── RECORDED INFORMATION

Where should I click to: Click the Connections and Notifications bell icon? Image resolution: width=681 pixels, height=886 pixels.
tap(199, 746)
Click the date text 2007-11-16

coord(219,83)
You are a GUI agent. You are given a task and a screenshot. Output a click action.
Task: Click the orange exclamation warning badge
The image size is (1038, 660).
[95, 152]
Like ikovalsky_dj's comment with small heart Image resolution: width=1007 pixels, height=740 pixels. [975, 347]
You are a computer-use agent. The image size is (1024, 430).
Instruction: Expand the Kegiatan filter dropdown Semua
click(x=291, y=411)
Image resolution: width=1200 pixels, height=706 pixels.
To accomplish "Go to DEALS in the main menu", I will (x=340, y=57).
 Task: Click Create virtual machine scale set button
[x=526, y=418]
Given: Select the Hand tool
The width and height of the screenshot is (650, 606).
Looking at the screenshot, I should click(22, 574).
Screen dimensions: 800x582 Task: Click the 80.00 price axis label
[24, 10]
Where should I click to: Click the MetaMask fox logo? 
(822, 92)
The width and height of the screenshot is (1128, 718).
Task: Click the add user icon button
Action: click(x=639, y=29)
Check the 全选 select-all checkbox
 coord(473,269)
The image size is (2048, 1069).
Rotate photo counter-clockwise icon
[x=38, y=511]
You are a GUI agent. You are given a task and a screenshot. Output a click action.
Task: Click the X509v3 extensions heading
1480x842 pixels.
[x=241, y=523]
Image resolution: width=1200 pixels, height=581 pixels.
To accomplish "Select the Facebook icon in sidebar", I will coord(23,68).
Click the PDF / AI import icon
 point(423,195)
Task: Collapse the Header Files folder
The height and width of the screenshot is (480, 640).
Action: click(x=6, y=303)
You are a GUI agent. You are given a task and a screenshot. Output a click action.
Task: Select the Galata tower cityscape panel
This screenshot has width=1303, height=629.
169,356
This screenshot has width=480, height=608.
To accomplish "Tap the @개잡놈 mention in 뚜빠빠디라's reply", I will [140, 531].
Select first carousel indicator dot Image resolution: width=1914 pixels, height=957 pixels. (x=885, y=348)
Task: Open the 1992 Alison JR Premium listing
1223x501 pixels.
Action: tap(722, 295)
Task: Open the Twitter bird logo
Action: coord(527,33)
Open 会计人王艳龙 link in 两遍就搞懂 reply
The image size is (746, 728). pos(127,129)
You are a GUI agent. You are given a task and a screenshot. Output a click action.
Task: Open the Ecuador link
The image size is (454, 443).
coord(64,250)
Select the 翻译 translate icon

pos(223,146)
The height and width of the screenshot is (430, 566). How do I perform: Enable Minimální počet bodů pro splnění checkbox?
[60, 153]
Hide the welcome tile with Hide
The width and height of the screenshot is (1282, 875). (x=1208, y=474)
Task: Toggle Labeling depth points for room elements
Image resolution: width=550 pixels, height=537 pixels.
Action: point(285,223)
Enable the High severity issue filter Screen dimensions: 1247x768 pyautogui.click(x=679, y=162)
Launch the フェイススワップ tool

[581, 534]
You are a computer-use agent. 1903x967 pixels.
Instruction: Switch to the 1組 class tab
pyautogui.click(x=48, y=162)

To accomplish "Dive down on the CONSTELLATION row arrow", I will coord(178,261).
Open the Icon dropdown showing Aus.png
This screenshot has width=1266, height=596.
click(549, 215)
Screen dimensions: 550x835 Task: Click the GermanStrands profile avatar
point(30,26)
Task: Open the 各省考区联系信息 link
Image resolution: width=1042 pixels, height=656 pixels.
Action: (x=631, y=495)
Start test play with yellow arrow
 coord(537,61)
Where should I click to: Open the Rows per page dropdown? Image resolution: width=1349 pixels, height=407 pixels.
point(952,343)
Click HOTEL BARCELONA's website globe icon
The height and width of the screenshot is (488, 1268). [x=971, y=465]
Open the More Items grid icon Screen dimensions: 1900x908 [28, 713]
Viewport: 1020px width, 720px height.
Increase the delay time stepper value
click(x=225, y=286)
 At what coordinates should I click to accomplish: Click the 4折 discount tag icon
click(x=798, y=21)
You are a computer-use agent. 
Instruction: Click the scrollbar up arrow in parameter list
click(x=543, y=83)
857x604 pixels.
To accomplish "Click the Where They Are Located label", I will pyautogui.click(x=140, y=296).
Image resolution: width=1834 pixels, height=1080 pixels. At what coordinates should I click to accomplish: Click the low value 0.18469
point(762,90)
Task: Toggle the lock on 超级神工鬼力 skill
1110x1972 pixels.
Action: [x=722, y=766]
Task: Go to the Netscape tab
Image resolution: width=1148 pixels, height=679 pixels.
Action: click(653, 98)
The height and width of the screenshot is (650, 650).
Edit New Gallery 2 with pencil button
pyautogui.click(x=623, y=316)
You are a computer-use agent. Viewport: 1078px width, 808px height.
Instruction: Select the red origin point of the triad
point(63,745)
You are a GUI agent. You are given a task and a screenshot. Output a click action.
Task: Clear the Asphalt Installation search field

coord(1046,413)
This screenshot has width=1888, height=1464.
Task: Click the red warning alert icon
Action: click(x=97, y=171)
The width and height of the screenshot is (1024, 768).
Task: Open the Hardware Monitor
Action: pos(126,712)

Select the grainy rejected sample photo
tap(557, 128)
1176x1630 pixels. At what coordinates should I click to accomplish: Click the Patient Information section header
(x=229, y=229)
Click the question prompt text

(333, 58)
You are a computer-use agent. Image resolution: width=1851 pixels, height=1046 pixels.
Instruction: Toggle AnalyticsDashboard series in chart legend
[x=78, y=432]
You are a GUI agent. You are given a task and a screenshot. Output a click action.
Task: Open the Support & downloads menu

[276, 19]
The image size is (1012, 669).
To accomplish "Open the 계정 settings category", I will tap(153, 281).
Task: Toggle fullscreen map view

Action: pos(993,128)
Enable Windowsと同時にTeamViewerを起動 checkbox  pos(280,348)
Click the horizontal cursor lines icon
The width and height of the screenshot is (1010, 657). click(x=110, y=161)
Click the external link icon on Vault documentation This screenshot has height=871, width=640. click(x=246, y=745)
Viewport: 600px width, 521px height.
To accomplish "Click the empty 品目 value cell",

────

**PROBLEM DESCRIPTION**
Above are the entries; repeat their lines exactly, from the first through the one that contains "Like ikovalsky_dj's comment".

**WRITTEN REPLY**
Where should I click to: Click the Connections and Notifications bell icon? Image resolution: width=681 pixels, height=886 pixels.
tap(199, 746)
Click the date text 2007-11-16

coord(219,83)
You are a GUI agent. You are given a task and a screenshot. Output a click action.
Task: Click the orange exclamation warning badge
The image size is (1038, 660).
[95, 152]
Like ikovalsky_dj's comment with small heart Image resolution: width=1007 pixels, height=740 pixels. [975, 347]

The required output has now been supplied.